Scan the entries below. Return every line that includes "India".

**Stored records**
+---+

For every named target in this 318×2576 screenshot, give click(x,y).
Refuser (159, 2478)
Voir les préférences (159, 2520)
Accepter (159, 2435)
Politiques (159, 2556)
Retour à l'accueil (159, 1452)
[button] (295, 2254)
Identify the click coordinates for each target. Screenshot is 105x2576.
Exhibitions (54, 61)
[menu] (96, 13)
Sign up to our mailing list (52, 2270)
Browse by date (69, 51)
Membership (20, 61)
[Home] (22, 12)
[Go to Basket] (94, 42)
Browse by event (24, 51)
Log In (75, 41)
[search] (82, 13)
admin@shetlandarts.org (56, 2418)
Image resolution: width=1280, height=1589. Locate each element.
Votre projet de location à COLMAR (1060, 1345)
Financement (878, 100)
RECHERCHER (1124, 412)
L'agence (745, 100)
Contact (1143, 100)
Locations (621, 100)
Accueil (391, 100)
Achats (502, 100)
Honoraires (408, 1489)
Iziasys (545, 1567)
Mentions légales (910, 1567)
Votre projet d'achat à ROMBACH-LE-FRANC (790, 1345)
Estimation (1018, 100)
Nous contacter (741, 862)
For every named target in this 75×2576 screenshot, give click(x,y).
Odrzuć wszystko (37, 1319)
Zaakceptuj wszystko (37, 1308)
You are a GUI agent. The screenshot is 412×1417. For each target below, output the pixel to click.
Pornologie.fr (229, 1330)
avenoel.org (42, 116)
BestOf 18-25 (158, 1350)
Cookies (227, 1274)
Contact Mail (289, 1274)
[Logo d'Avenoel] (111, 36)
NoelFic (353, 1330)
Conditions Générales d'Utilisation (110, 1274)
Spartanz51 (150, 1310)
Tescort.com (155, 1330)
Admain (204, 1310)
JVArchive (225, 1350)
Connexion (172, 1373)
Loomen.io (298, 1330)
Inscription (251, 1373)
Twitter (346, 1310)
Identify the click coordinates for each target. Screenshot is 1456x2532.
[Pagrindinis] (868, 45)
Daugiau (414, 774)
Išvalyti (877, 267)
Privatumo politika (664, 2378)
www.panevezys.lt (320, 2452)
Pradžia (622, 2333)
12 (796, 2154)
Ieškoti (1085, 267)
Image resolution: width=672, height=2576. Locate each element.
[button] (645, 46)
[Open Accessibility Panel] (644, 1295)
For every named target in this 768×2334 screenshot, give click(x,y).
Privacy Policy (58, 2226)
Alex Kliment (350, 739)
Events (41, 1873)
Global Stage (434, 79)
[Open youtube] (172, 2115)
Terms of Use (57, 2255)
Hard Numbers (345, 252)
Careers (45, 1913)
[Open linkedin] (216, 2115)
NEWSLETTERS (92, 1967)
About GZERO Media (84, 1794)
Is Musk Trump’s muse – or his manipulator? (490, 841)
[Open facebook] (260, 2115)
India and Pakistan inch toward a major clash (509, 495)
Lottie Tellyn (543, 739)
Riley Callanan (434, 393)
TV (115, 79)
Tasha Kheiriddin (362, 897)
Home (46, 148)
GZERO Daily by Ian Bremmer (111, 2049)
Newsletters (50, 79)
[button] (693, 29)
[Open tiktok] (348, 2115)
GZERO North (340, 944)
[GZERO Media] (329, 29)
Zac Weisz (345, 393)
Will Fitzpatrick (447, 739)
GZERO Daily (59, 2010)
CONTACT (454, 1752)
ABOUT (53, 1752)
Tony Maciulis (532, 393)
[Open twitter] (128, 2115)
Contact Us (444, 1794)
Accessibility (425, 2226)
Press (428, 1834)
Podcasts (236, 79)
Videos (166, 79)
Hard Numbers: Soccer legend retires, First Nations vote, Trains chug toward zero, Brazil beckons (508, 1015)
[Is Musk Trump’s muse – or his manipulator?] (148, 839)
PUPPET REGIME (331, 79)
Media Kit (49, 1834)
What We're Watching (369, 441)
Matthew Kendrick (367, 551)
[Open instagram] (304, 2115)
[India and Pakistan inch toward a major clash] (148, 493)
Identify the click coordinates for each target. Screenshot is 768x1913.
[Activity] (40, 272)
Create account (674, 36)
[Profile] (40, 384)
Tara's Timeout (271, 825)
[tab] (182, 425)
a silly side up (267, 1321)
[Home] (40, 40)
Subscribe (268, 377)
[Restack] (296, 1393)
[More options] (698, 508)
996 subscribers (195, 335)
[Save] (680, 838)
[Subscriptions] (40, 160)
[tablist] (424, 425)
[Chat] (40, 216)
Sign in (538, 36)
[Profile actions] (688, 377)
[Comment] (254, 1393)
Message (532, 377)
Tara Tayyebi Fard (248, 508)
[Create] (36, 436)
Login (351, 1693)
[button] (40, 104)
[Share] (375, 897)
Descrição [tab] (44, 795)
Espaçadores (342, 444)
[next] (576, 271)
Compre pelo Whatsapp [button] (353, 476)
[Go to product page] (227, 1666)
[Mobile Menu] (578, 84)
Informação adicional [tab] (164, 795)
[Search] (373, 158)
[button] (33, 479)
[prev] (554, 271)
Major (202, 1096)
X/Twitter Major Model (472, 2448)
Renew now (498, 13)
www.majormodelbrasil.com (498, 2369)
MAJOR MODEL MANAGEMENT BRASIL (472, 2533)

+---+

**Exercise response**
India and Pakistan inch toward a major clash (509, 495)
[India and Pakistan inch toward a major clash] (148, 493)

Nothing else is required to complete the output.